Документов, как же. Петров подал паспорт, пропуск, путевку. Пограничник сразу поскучнел: границу гражданин не пересекает. Что с него возьмешь.

Слабо повлекло вперед: поезд начал тормозить. Конечный пункт земли русской, Сосновка. Дальше – безостановочный пятнадцатикилометровый перегон до литовской границы. Но нам туда не надо. А надо – достать баул с полки.

Вместе с Петровым сошли двое – аллергик, оправившийся от приступа совершенно и превратившийся в плакатного отпускника, в каждой руке по чемодану, и из другого вагона – просто герой-покоритель БАМа – открытое, готовое к улыбке лицо, сам крепкий, ладный, неизработанный.

Поезд ушел, растаял запах мокрого угля. Станционное строение смотрелось необитаемым, покинутым. Вокзал закрыт, все ушли в райком. Маленький такой вокзальчик, весь в цветах.

Но ни цветов, ни вокзальчика не было. В лучшем случае – разваливающаяся станция. Кремовая краска в черных грибных пятнах, штукатурка отбита, растрескана.

– О, без двадцати четыре. – Попутчик-бамовец указал на часы над входом – большие, круглые.

– Стоят, – махнул рукой отпускник. – Вы не в санаторий?

– В санаторий, – подтвердил Петров.

– И я, – ответил крепыш. – Давайте знакомиться. Николай Кораблинов.

– Михась Гришин, – раскрылся отпускник.

Придется назваться. Чин невелик, личность неприметная.

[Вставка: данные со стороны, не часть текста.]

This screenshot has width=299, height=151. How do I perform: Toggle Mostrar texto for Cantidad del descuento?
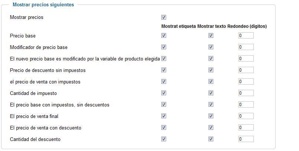point(211,139)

– Вместе, значит, будем отдыхать, – обрадовался Михась.

Они огляделись. Большой кусок фанеры с корявыми буквами: «Расписание. На Калининград – 04:17 и 18:32, на Клайпеду – 08:15 и 15:50. Билеты в поезде».

От станции дорожка – ни узка, ни широка.

– Поглядим, куда попали, – подхватил баул Петров.

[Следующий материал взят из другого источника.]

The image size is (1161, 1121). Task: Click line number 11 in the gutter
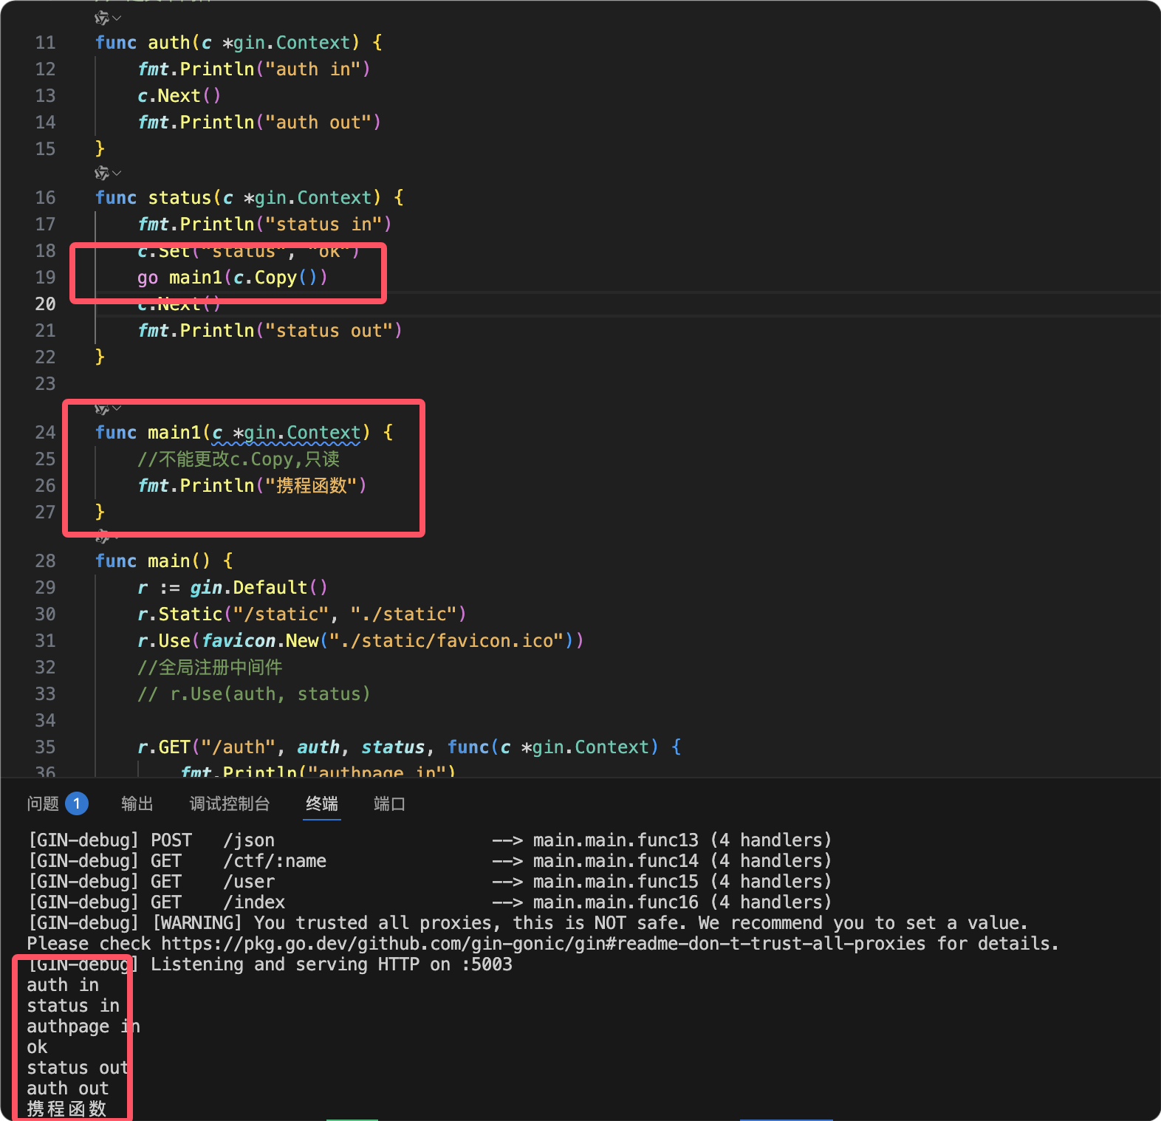45,43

Они вышли на простор. Асфальтовая дорога, дом, крытый черепицей, а подальше – еще два десятка домиков с высокими островерхими крышами. Север, не Сочи. Станционный поселок Сосновка.

– Ничего поселочек, тихий. – Михась поставил чемоданы, переводя дух. – Зайдем?

– Придется.

По обе стороны двери – вертикальные вывески. На одной красной краской выведено «Магазин», с аккуратно поставленным ударением на втором слоге, на второй – «Shop».

– Шуткуют люди. – Михась толкнул дверь.

Дзинькнул колокольчик. Культура, как в кино. Молодой проворный парень поспешил навстречу.

– Вы приезжие, да? На лето? Лето отличным будет, не пожалеете. Я, как старожил, гарантирую. – Он перепархивал от лотка к лотку, поправляя нехитрый товар – полотенца, шапочки, купальники. Вещи подороже висели за барьером прилавка. В отдельном углу продовольствие. – Море теплым будет, факт. Квартира нужна, комната? Я тут и торговля, и справочное, и квартирное бюро, един в трех лицах.